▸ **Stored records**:
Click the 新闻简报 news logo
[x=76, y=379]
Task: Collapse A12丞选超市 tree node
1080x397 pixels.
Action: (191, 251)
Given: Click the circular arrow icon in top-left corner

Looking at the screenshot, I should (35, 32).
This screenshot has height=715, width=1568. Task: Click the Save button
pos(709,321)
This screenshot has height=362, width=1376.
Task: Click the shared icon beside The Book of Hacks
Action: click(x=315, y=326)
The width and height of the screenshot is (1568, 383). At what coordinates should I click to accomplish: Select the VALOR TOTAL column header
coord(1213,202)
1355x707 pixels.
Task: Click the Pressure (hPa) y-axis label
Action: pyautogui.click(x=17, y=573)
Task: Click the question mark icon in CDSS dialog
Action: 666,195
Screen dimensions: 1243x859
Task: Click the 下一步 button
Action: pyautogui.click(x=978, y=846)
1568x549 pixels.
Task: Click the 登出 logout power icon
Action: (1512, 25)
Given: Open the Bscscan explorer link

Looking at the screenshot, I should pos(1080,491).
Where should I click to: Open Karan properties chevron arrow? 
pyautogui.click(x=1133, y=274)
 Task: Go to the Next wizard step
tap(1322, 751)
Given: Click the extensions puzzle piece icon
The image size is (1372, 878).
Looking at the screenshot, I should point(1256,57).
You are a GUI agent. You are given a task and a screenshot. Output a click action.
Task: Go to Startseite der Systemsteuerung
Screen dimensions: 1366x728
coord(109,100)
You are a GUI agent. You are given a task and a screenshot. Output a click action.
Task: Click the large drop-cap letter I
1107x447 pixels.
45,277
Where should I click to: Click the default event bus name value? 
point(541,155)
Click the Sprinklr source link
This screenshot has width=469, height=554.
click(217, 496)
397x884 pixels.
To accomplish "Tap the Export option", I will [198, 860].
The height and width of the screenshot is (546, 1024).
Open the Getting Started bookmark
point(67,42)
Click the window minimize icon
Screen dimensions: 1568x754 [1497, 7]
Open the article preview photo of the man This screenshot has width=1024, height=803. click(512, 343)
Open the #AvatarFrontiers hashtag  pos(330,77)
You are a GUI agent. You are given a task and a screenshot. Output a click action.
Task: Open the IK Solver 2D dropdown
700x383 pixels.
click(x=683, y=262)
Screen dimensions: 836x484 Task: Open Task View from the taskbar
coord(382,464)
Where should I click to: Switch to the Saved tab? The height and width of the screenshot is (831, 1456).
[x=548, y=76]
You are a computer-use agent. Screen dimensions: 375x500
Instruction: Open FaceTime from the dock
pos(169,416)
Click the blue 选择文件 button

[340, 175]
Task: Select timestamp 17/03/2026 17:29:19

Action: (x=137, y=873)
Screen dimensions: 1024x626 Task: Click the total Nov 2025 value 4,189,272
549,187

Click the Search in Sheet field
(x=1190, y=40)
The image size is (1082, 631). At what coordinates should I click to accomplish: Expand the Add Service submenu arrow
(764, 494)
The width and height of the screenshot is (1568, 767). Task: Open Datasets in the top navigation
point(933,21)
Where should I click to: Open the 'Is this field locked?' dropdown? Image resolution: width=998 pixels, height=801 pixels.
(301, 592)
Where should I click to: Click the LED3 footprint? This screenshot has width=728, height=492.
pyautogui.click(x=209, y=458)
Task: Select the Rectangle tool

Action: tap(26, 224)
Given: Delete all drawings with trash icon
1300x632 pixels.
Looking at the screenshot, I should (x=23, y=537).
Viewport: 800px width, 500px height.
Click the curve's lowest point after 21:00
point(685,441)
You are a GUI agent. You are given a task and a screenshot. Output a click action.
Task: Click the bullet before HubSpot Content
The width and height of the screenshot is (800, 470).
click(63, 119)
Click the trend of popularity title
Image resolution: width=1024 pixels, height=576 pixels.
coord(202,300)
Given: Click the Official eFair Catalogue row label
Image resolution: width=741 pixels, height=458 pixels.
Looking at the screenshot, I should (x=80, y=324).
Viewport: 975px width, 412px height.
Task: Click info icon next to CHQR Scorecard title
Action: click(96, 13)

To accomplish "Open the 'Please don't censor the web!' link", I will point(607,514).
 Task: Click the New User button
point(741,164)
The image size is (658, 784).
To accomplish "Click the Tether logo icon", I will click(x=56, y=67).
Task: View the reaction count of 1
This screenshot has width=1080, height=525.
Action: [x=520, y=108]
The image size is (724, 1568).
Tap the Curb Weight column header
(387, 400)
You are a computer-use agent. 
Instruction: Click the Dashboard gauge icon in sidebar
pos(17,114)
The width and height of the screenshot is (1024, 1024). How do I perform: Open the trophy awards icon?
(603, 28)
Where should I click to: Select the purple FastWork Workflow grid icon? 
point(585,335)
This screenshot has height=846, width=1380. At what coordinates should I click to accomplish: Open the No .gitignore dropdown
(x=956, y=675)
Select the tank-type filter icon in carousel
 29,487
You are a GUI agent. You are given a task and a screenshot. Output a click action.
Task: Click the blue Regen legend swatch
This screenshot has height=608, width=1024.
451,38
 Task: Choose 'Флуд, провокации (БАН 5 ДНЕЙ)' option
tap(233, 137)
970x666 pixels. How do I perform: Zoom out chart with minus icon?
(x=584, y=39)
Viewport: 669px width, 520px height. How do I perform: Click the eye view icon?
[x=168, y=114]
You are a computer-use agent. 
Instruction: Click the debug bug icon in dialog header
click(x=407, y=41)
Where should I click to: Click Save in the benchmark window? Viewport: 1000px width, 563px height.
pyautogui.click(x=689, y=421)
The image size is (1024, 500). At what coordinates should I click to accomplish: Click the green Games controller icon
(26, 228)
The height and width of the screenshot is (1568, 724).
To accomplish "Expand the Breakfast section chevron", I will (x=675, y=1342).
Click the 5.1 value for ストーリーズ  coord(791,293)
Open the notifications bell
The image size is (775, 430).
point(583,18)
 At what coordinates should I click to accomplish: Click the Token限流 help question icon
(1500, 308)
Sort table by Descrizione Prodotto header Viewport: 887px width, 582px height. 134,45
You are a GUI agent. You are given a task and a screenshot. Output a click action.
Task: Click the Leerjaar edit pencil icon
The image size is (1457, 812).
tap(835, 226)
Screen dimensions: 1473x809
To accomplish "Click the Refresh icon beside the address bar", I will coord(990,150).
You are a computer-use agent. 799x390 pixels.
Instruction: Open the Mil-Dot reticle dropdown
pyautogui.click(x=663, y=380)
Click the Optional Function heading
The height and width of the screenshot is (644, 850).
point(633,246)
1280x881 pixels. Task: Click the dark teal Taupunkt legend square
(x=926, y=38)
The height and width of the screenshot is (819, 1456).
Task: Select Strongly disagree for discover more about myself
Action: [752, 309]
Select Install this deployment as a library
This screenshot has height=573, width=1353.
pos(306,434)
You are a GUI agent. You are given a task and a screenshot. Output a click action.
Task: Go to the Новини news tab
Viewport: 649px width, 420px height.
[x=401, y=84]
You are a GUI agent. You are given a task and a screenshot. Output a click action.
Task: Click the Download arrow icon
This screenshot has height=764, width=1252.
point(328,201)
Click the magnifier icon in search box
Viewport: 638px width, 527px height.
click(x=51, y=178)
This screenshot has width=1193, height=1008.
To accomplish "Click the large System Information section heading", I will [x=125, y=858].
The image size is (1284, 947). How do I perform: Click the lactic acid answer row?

▸ **Task instructions**: Type the data out again, exactly.

▸ **Your solution**:
Click the 新闻简报 news logo
[x=76, y=379]
Task: Collapse A12丞选超市 tree node
1080x397 pixels.
Action: (191, 251)
Given: Click the circular arrow icon in top-left corner

Looking at the screenshot, I should (35, 32).
This screenshot has height=715, width=1568. Task: Click the Save button
pos(709,321)
This screenshot has height=362, width=1376.
Task: Click the shared icon beside The Book of Hacks
Action: click(x=315, y=326)
The width and height of the screenshot is (1568, 383). At what coordinates should I click to accomplish: Select the VALOR TOTAL column header
coord(1213,202)
1355x707 pixels.
Task: Click the Pressure (hPa) y-axis label
Action: pyautogui.click(x=17, y=573)
Task: Click the question mark icon in CDSS dialog
Action: 666,195
Screen dimensions: 1243x859
Task: Click the 下一步 button
Action: pyautogui.click(x=978, y=846)
1568x549 pixels.
Task: Click the 登出 logout power icon
Action: (1512, 25)
Given: Open the Bscscan explorer link

Looking at the screenshot, I should pos(1080,491).
Where should I click to: Open Karan properties chevron arrow? 
pyautogui.click(x=1133, y=274)
 Task: Go to the Next wizard step
tap(1322, 751)
Given: Click the extensions puzzle piece icon
The image size is (1372, 878).
Looking at the screenshot, I should point(1256,57).
You are a GUI agent. You are given a task and a screenshot. Output a click action.
Task: Go to Startseite der Systemsteuerung
Screen dimensions: 1366x728
coord(109,100)
You are a GUI agent. You are given a task and a screenshot. Output a click action.
Task: Click the large drop-cap letter I
1107x447 pixels.
45,277
Where should I click to: Click the default event bus name value? 
point(541,155)
Click the Sprinklr source link
This screenshot has width=469, height=554.
click(217, 496)
397x884 pixels.
To accomplish "Tap the Export option", I will [198, 860].
The height and width of the screenshot is (546, 1024).
Open the Getting Started bookmark
point(67,42)
Click the window minimize icon
Screen dimensions: 1568x754 [1497, 7]
Open the article preview photo of the man This screenshot has width=1024, height=803. click(512, 343)
Open the #AvatarFrontiers hashtag  pos(330,77)
You are a GUI agent. You are given a task and a screenshot. Output a click action.
Task: Open the IK Solver 2D dropdown
700x383 pixels.
click(x=683, y=262)
Screen dimensions: 836x484 Task: Open Task View from the taskbar
coord(382,464)
Where should I click to: Switch to the Saved tab? The height and width of the screenshot is (831, 1456).
[x=548, y=76]
You are a computer-use agent. Screen dimensions: 375x500
Instruction: Open FaceTime from the dock
pos(169,416)
Click the blue 选择文件 button

[340, 175]
Task: Select timestamp 17/03/2026 17:29:19

Action: (x=137, y=873)
Screen dimensions: 1024x626 Task: Click the total Nov 2025 value 4,189,272
549,187

Click the Search in Sheet field
(x=1190, y=40)
The image size is (1082, 631). At what coordinates should I click to accomplish: Expand the Add Service submenu arrow
(764, 494)
The width and height of the screenshot is (1568, 767). Task: Open Datasets in the top navigation
point(933,21)
Where should I click to: Open the 'Is this field locked?' dropdown? Image resolution: width=998 pixels, height=801 pixels.
(301, 592)
Where should I click to: Click the LED3 footprint? This screenshot has width=728, height=492.
pyautogui.click(x=209, y=458)
Task: Select the Rectangle tool

Action: tap(26, 224)
Given: Delete all drawings with trash icon
1300x632 pixels.
Looking at the screenshot, I should (x=23, y=537).
Viewport: 800px width, 500px height.
Click the curve's lowest point after 21:00
point(685,441)
You are a GUI agent. You are given a task and a screenshot. Output a click action.
Task: Click the bullet before HubSpot Content
The width and height of the screenshot is (800, 470).
click(63, 119)
Click the trend of popularity title
Image resolution: width=1024 pixels, height=576 pixels.
coord(202,300)
Given: Click the Official eFair Catalogue row label
Image resolution: width=741 pixels, height=458 pixels.
Looking at the screenshot, I should (x=80, y=324).
Viewport: 975px width, 412px height.
Task: Click info icon next to CHQR Scorecard title
Action: click(96, 13)

To accomplish "Open the 'Please don't censor the web!' link", I will point(607,514).
 Task: Click the New User button
point(741,164)
The image size is (658, 784).
To accomplish "Click the Tether logo icon", I will click(x=56, y=67).
Task: View the reaction count of 1
This screenshot has width=1080, height=525.
Action: [x=520, y=108]
The image size is (724, 1568).
Tap the Curb Weight column header
(387, 400)
You are a computer-use agent. 
Instruction: Click the Dashboard gauge icon in sidebar
pos(17,114)
The width and height of the screenshot is (1024, 1024). How do I perform: Open the trophy awards icon?
(603, 28)
Where should I click to: Select the purple FastWork Workflow grid icon? 
point(585,335)
This screenshot has height=846, width=1380. At what coordinates should I click to accomplish: Open the No .gitignore dropdown
(x=956, y=675)
Select the tank-type filter icon in carousel
 29,487
You are a GUI agent. You are given a task and a screenshot. Output a click action.
Task: Click the blue Regen legend swatch
This screenshot has height=608, width=1024.
451,38
 Task: Choose 'Флуд, провокации (БАН 5 ДНЕЙ)' option
tap(233, 137)
970x666 pixels. How do I perform: Zoom out chart with minus icon?
(x=584, y=39)
Viewport: 669px width, 520px height. How do I perform: Click the eye view icon?
[x=168, y=114]
You are a computer-use agent. 
Instruction: Click the debug bug icon in dialog header
click(x=407, y=41)
Where should I click to: Click Save in the benchmark window? Viewport: 1000px width, 563px height.
pyautogui.click(x=689, y=421)
The image size is (1024, 500). At what coordinates should I click to accomplish: Click the green Games controller icon
(26, 228)
The height and width of the screenshot is (1568, 724).
To accomplish "Expand the Breakfast section chevron", I will (x=675, y=1342).
Click the 5.1 value for ストーリーズ  coord(791,293)
Open the notifications bell
The image size is (775, 430).
point(583,18)
 At what coordinates should I click to accomplish: Click the Token限流 help question icon
(1500, 308)
Sort table by Descrizione Prodotto header Viewport: 887px width, 582px height. 134,45
You are a GUI agent. You are given a task and a screenshot. Output a click action.
Task: Click the Leerjaar edit pencil icon
The image size is (1457, 812).
tap(835, 226)
Screen dimensions: 1473x809
To accomplish "Click the Refresh icon beside the address bar", I will coord(990,150).
You are a computer-use agent. 799x390 pixels.
Instruction: Open the Mil-Dot reticle dropdown
pyautogui.click(x=663, y=380)
Click the Optional Function heading
The height and width of the screenshot is (644, 850).
point(633,246)
1280x881 pixels. Task: Click the dark teal Taupunkt legend square
(x=926, y=38)
The height and width of the screenshot is (819, 1456).
Task: Select Strongly disagree for discover more about myself
Action: [752, 309]
Select Install this deployment as a library
This screenshot has height=573, width=1353.
pos(306,434)
You are a GUI agent. You are given a task and a screenshot. Output a click action.
Task: Go to the Новини news tab
Viewport: 649px width, 420px height.
[x=401, y=84]
You are a GUI agent. You are given a task and a screenshot. Output a click action.
Task: Click the Download arrow icon
This screenshot has height=764, width=1252.
point(328,201)
Click the magnifier icon in search box
Viewport: 638px width, 527px height.
click(x=51, y=178)
This screenshot has width=1193, height=1008.
To accomplish "Click the large System Information section heading", I will [x=125, y=858].
The image size is (1284, 947). How do I perform: Click the lactic acid answer row?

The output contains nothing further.